------ Excerpt provided ------


  4. Megan

    Powerful reminder even for myself as I live from day to day: “But life is not about the fullness of understanding–it is about the fullness of faith. It is not about the comfort in freedom or the glory days of the past–it is about enduring in hardships and pressing on towards the goal. Life is not about control–but complete surrender. And I am only beginning to grasp what these mean in my own life.. in what I deem unfair, what I cannot control.” Thank you for sharing your honest thoughts and allowing the Lord to help you be a shining light amidst the struggles, tears, and even frustrations at times. Love and prayers *(especially for the upcoming driver’s test on October 7th). XOXO, Megs

    • mel

      I wrote in the NF2: Our Journeys book that being honest with myself and with others helps me to not build the wall I put up in high school: “the I can do this just fine sort of pride wall.” When really I don’t have it under control at all. LOL 🙂 I love you lots. Thanks for all the encouragement. xoxoxo

      • Megan

        Speaking of that book…. we got ours in the mail today!! What a surprise or as Animal would say, “Surprise! Surprise!” HAHAHA ;D Seriously though, be encouraged as you ask for help knowing that God never intended us to walk this life alone – neither without Him nor others He places in our lives while on Earth. And that goes for anyone, not just you! Keep looking up towards the throne of grace and leaning hard into Jesus : ) Love you sweet sis!! ~ Megs

      • mel

        Yay! You got it! 🙂 Enjoy it….I found it very inspiring myself.

------

- **Tasks for this exercise**
(1) Rename "book" to "volume" in the comment thread between "I wrote in the" and "very inspiring myself.", inclusive, and give that passage back with the change.
(2) Carry the comment thread further by writing what comes after its last line.
The items that come next are separate material, not part of the comment thread.

------ Material provided ------

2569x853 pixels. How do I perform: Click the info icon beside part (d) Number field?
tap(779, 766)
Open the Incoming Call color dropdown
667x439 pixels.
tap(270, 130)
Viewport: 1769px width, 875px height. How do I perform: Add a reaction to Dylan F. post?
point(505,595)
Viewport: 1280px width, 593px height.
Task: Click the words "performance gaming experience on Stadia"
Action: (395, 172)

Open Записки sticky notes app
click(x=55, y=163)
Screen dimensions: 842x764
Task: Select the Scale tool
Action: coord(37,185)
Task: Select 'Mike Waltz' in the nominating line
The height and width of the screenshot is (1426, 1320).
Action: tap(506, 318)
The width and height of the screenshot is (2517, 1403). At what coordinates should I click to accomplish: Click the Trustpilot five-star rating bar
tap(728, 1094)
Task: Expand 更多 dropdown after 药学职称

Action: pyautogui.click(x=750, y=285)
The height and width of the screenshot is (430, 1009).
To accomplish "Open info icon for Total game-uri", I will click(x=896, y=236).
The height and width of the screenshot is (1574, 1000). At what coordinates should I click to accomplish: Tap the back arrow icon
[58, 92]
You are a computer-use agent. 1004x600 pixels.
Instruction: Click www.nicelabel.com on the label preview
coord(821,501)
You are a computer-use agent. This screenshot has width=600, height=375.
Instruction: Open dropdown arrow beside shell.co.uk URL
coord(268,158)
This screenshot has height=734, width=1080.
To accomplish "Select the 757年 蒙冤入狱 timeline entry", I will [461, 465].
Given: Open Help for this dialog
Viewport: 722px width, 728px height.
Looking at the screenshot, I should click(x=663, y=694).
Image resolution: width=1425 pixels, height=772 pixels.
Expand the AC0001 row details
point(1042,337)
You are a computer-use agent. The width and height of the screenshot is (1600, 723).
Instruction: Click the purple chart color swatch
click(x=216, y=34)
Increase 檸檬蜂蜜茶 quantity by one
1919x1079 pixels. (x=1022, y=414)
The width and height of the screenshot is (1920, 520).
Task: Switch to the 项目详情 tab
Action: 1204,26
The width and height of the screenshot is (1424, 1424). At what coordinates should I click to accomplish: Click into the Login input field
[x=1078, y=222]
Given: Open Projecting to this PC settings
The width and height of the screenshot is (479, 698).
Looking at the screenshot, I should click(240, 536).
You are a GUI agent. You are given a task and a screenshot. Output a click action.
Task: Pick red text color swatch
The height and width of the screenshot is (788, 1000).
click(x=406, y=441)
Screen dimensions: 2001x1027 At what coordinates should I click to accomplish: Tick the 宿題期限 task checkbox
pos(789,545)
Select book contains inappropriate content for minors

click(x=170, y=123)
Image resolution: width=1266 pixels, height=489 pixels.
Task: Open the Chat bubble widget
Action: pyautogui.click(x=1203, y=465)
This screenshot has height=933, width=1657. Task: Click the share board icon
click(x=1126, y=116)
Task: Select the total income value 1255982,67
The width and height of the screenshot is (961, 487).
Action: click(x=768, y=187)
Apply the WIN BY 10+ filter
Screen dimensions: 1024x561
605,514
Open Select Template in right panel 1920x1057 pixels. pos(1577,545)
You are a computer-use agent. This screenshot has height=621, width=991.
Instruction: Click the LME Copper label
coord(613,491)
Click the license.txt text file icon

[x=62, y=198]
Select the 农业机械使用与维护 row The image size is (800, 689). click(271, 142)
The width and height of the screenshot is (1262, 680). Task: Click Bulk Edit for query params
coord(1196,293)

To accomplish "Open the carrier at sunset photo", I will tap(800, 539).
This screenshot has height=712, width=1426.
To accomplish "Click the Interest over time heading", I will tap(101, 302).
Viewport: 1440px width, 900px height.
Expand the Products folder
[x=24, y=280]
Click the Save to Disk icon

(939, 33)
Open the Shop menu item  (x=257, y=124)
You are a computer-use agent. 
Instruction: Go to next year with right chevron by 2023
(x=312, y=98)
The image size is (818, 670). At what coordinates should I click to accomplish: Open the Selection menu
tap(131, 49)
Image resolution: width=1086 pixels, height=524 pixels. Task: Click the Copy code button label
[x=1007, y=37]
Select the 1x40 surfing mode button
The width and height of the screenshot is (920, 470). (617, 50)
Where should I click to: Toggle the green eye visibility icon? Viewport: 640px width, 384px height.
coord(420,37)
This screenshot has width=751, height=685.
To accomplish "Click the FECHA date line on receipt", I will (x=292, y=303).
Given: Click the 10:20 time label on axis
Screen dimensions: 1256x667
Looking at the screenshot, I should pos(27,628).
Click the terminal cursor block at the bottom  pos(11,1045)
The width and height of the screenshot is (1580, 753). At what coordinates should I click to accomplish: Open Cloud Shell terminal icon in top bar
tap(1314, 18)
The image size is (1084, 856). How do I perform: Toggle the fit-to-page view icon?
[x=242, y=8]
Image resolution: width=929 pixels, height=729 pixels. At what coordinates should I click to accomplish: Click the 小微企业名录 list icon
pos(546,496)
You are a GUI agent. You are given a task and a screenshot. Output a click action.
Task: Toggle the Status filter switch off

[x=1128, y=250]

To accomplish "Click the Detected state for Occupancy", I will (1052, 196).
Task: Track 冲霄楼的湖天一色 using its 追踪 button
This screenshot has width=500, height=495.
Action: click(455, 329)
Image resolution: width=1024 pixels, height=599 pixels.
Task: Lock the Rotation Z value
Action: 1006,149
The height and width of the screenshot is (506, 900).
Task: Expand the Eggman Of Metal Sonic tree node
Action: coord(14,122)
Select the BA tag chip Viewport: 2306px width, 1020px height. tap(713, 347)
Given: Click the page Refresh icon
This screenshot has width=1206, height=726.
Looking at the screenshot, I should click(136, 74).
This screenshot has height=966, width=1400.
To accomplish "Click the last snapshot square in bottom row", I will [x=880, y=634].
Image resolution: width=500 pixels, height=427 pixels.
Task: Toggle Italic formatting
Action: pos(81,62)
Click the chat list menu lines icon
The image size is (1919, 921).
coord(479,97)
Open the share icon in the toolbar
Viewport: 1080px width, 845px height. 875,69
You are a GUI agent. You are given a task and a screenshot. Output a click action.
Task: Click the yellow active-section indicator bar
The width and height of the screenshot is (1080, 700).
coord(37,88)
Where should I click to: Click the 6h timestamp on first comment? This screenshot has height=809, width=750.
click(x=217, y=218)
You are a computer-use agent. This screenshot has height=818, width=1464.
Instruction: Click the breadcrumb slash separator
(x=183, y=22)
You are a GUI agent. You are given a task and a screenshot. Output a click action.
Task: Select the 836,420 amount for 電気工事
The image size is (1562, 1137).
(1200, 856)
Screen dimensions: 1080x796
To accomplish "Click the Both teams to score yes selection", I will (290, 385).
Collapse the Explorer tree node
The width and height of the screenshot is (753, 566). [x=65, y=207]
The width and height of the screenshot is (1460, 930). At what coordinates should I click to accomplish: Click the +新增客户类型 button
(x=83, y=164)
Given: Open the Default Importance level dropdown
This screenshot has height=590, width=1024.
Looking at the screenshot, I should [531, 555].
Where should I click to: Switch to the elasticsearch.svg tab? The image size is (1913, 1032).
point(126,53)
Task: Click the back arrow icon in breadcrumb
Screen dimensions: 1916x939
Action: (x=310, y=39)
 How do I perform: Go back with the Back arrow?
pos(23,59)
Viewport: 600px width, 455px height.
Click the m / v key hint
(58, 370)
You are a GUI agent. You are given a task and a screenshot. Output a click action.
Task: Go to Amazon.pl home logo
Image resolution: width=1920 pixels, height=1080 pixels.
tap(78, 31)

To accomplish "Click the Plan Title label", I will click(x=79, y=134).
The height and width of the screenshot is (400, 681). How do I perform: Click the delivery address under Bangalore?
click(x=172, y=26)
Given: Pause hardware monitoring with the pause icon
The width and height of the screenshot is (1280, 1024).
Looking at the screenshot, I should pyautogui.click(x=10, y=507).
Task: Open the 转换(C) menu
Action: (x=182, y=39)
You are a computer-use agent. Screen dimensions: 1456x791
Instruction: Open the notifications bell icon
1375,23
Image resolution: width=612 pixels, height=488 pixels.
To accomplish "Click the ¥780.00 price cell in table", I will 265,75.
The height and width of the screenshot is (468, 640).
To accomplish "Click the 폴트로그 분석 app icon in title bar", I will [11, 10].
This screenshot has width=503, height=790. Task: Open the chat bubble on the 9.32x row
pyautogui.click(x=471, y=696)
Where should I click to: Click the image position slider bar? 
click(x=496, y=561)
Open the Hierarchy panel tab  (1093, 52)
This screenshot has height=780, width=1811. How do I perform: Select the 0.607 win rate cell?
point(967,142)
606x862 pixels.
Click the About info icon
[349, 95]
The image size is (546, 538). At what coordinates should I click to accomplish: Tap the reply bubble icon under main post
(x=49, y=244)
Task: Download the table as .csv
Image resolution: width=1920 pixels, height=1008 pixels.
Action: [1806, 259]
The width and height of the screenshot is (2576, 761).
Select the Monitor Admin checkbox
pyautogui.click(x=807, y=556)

------

- **Responses in order**
(1)
I wrote in the NF2: Our Journeys volume that being honest with myself and with others helps me to not build the wall I put up in high school: “the I can do this just fine sort of pride wall.” When really I don’t have it under control at all. LOL 🙂 I love you lots. Thanks for all the encouragement. xoxoxo

      • Megan

        Speaking of that volume…. we got ours in the mail today!! What a surprise or as Animal would say, “Surprise! Surprise!” HAHAHA ;D Seriously though, be encouraged as you ask for help knowing that God never intended us to walk this life alone – neither without Him nor others He places in our lives while on Earth. And that goes for anyone, not just you! Keep looking up towards the throne of grace and leaning hard into Jesus : ) Love you sweet sis!! ~ Megs

      • mel

        Yay! You got it! 🙂 Enjoy it….I found it very inspiring myself.

(2)
        And asking for help..yes, I am still learning that part, especially in my prayers.n Reminds me of the hymn “What a Friend We Have in Jesus.” 😀

  5. Michelle Wright

    Hey Melinda,
    It is definitely a weird experience when ‘freedoms’ once experienced slip away. But as one door closes another door opens. When the doors to this world close, open the door at which Jesus is knocking. Usually, He calls us to do something we have never done before, because he is all about making us new creatures. I have had knee surgery and no longer run seemingly endless miles like I used to. However, I hope that all the people I met during the surgical and rehabilitation processes have had the doors of their hearts knocked on by Jesus. There is a lot that seems out of control yet being familiar with the Almighty One who ultimately has authority is the best way to keep under control in stressful times. I tend to eat sugary or high calorie foods when I get stressed or I pick at my face. All these may lead me to a high blood pressure too! Lets always keep each other before our Lord Jesus to keep our hearts set on Him and His glory alone.
    It was great to meet you at the Church picnic last Sunday! You are a beautiful women of God, though all of us can appear as little 5 year olds when that “dangerous pastime” kicks in. Our Lord spoke, “As the heavens are higher than the earth, so my ways are higher than your ways and my thoughts higher than your thoughts.”

    May your gaze be lifted upward toward our Lord Jesus as you look for wonderful thoughts. Your artwork depicting the changing fall season is timely and creative! I may now be inspired to walk outside and enjoy the crisp fall air. Walks through God’s woodsy scenes have a good stress releasing effect.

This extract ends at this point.